FORMER energy minister David Mabumba says exporting power to neighbouring countries can help eradicate poverty in the country.
Zesco recently signed another power supply agreement with Nambia’s NamPower Limited for the supply of an additional 80 megawatts on the already existing 100 megawatts power supply agreement.
Commenting on this in an interview, recently, Mabumba urged government to invest more in big power projects in order to be able to export power and earn the country foreign exchange.
“If you go with your investment in these big power projects like the Batoka gorge which is 2,400 megawatts, you know that if you do that, it is not only going to be consumed in Zambia. You are going to export it. So those are the investments we should be looking at. Let the government find partners, the private sector come together with the government and put money into the Batoka gorge and you will have 2000 megawatts. The Luapula river basin has got almost 1000 plus megawatts,” he said.
“If you put your money in there, you know that if you invest your money into 1000 megawatts along the Luapula river basin, all that power can be consumed by the mines in Katanga Province in Congo and surely you can eradicate poverty because when you export power you will be earning dollars. It is very attractive money but it is a question for all of us as a country on what sort of investment in terms of power generation and transmission lines.”
Mabumba, however, said the country could only export power if it had transmission and generation capacity.
“You export when you have got available power, but the question is do we have that much available power? The exportation of power is in two folds; you can have a firm contract and not a firm contract. I didn’t follow what the agreement was with Nampower whether it is a firm contract or not a firm contract. A firm contract is where you are expected to export that power under whatever circumstances. A contract which is not firm is you can give them or not depending on your circumstances as the net exporter of power,” he said.

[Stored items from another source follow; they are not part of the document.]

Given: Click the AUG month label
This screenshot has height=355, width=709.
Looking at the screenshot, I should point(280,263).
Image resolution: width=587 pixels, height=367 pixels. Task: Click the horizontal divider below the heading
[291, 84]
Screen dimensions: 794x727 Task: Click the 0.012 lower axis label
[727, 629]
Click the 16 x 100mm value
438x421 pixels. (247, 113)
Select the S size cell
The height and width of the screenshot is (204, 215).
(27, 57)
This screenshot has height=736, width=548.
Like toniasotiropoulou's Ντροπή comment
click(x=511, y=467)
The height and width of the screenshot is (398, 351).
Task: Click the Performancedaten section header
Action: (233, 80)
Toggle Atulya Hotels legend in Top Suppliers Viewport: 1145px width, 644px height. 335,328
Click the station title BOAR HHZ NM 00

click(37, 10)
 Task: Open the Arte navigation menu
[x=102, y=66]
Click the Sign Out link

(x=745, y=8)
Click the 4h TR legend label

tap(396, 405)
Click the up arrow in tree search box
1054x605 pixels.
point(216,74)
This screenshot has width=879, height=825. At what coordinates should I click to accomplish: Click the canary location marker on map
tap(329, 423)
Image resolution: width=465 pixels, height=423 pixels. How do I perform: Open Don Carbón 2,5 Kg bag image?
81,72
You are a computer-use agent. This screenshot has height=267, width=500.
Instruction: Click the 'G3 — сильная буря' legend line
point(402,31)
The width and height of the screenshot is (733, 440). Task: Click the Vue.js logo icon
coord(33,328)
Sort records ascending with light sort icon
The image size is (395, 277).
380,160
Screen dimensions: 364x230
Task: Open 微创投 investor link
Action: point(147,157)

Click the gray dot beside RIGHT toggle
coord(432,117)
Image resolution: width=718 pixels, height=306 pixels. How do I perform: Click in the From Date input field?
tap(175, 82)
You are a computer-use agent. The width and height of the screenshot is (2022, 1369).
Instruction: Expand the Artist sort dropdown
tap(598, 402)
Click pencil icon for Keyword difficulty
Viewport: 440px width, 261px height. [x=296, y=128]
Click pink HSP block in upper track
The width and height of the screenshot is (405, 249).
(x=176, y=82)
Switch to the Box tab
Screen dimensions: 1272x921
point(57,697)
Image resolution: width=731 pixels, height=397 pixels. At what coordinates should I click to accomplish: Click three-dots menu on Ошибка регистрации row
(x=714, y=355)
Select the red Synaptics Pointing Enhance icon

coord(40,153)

“So in the long term, the aspirations of this country through ZESCO has been to become the next exporter of power and that’s why there has been so much investment that has been done in terms of the transmission lines and power generations because if you don’t have those two; transmission capacity and generation capacity, then you can’t export. But then the question is, obviously and you are aware that as a country we have not been able to optimize in terms of how much power we have but I think over the years we have been graduating to a position where your peak demand when everybody is cooking, is insufficient for you as a country.
Mabumba said ZESCO was on course to become a net exporter of power considering the massive investment made in the last 10 years.
“If it is a firm contract, then they are supposed to be exporting that power whether Zambia has got enough or not but if it’s not firm then you can tell your colleagues to say ‘no guys we don’t have’. When it is not a firm contract, you export it and satisfy your local customers, domestic customers and then on peak hours you export to neighbouring countries. But it is good for the country, it is good for ZESCO because it allows you to earn foreign exchange. But it is just a question of the availability of that power. If it’s available well and good. I can say, so much investment over the years has been done and we are heading towards that goal of becoming a net exporter of power,” said Mabumba.
“Over the years, you know the previous government made a lot of investment whether recognised or not recognised, but a lot of investment. 1,300 plus megawatts of power were injected into the grids in the last 10 years. So to me, that is a quantum increase. If you go to some countries, they don’t even have power generation capacity of 500 megawatts, but we are talking of in the last five, 10 years where 1,300 megawatts of power was injected into the grid. Various investments across the country were not only to satisfy our domestic customers in Zambia. It was to allow ZESCO to begin the journey of becoming a net exporter of power in the neighbouring countries and the market is available. A journey had begun and it will be important that our colleagues who have the instruments of power continue with that platform.”